You can buy your own copy of the book here.

Skull Candy for Minors?

January 10th, 2012

Having made it through high school without a fake ID, I fully appreciate Skull Candy’s attempt to be inclusive of the up and coming party people. This time however, I think they missed the boat. There is something a little creepy about the phrase “Skull Candy: Minors are Welcome.” The model with the stubbly chin doesn’t help either.

Skull Candy: Minors are Welcome

Better luck next time, dudes.

You Better Watch Out …

December 21st, 2011

Don’t act like a dick around Christmastime, or you may get a visit from Scary Santa. He is not as nice as Regular Santa.

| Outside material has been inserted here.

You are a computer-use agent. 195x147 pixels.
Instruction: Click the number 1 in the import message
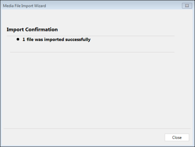pos(24,39)
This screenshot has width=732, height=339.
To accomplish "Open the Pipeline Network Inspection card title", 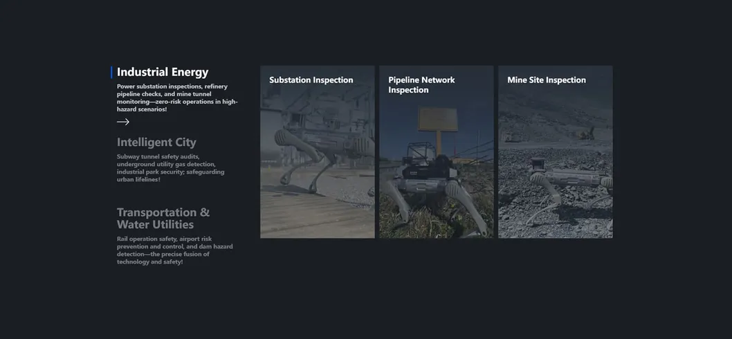I will click(x=421, y=85).
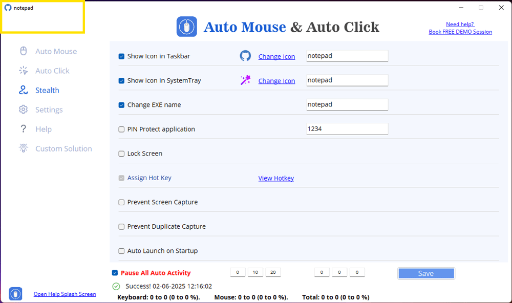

Dear Apple, Please lower my expectations

December 14th, 2011

I visited the Apple Genius Bar yesterday between 6:10 and 6:30pm to see about a rattle sound in my new iPhone 4s. Thankfully, it turned out to be nothing. Most of the new ones rattle due to the positioning of the vibrating motor. I would sooner have the damn thing removed and not have to hear the rattle at all, but that is besides the point.

Today Apple sent an email asking me about my visit. I felt this was an opportunity to let them know how to improve. They did ask, after all. What follows is an excerpt from the survey.

Is there anything else you would like to share with Apple about this visit or the Genius Bar in general?

I always have a good experience in dealing with the Apple employees. My only issue with the visit is that I had to wait 20 minutes to speak with someone, after having to choose such a precise time slot as 6:10 pm a day in advance.

Forcing customers to choose such a precise time creates the expectation that they will be seen at precisely that time, and not a minute later. I would be less annoyed if I was given time ranges to choose from to make my appointment or some other less specific method of choosing. The online scheduling system promised what the store could not deliver. If my expectations for the timeliness of my visit were lower in the first place there would be no issue.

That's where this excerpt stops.